"Welcome to Chippendales"'s Otis Character Was Inspired by Real Chippendales Dancers

"Welcome to Chippendales"'s Otis Character Was Inspired by Real Chippendales Dancers

In the first four episodes of “Welcome to Chippendales,” the titular club, owned by Steve Banerjee (Kumail Nanjiani), only has one Black dancer: Otis, played by Quentin Plair. The show depicts him dealing with racism from customers and Steve himself, all while trying to make a living in 1980s Los Angeles. His issues working at Chippendales come to a head in episode three, which premiered on Nov. 29 on Hulu.

Ahead, we break down the character and the true stories that inspired him.

Was Otis the Chippendales Dancer a Real Person?

It doesn’t appear that there was a real Chippendales dancer named Otis. Instead, the character’s story in “Welcome to Chippendales” seems to be based on the stories of real Chippendales dancers, especially one in particular: Hodari Sababu — who, according to him, was the only Black dancer at Chippendales.

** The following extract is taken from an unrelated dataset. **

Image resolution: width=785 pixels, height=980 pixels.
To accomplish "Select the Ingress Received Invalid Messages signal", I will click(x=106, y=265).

In March 2021, Sababu spoke to Pineapple Street’s “Welcome to Your Fantasy” podcast about his experiences at the club, where he also answered phones and filed paperwork. Sababu was a dancer in the mid-’80s, and, like the fictional Otis, he spent time in Steve’s office learning how to run a business. “I had been to college and all that, and I had other aspirations,” Sababu explained on the podcast. “You know, I used to go [to Steve’s office] during the day, just to hang out because I had nothing else to do. And you know, we would talk, and he liked me. So he said, ‘Look, well, just kinda hang out, and I’ll show you how to negotiate deals. I’ll show you the business side.'”

In real life, Sababu took the lessons he learned from Steve and applied them to opening an all-Black strip club called “Lady Killers,” but before then, like Otis, he also dealt with racism. “It was a point of contention because Banerjee felt that he didn’t want more than one Black guy in the club,” Sababu shared on the “Welcome to Your Fantasy” podcast. He said Steve told him he wanted a “classy” club that catered to white women, so they couldn’t have more than one Black employee. Subabu also noted that white women would pay him to have sex with them after the show.

Additionally, Subabu said he was excluded from Chippendales’ famous calendars. “I couldn’t get in the calendar. The Chippendales calendar, which was the hugest calendar in the world. His, Steve’s thinking was, ‘Well, I can’t sell calendars down South if for 30 days they got some Black guy up on the walls. Some white woman has some Black guy on the wall. I can’t put Black guys in my calendar,'” he explained. “I did everything else. I did greeting cards, I did the air fresheners, I did that. But I couldn’t do the calendar.”

Sababu’s other real-life events also resemble Otis’s story in “Welcome to Chippendales.” On the podcast, Sababu recalled a time when Steve called a local church to warn them about Chippendales so they would come picket outside, drumming up press for the club. That moment is dramatized in the series with Otis watching.

“Welcome to Chippendales” releases new episodes on Tuesdays on Hulu.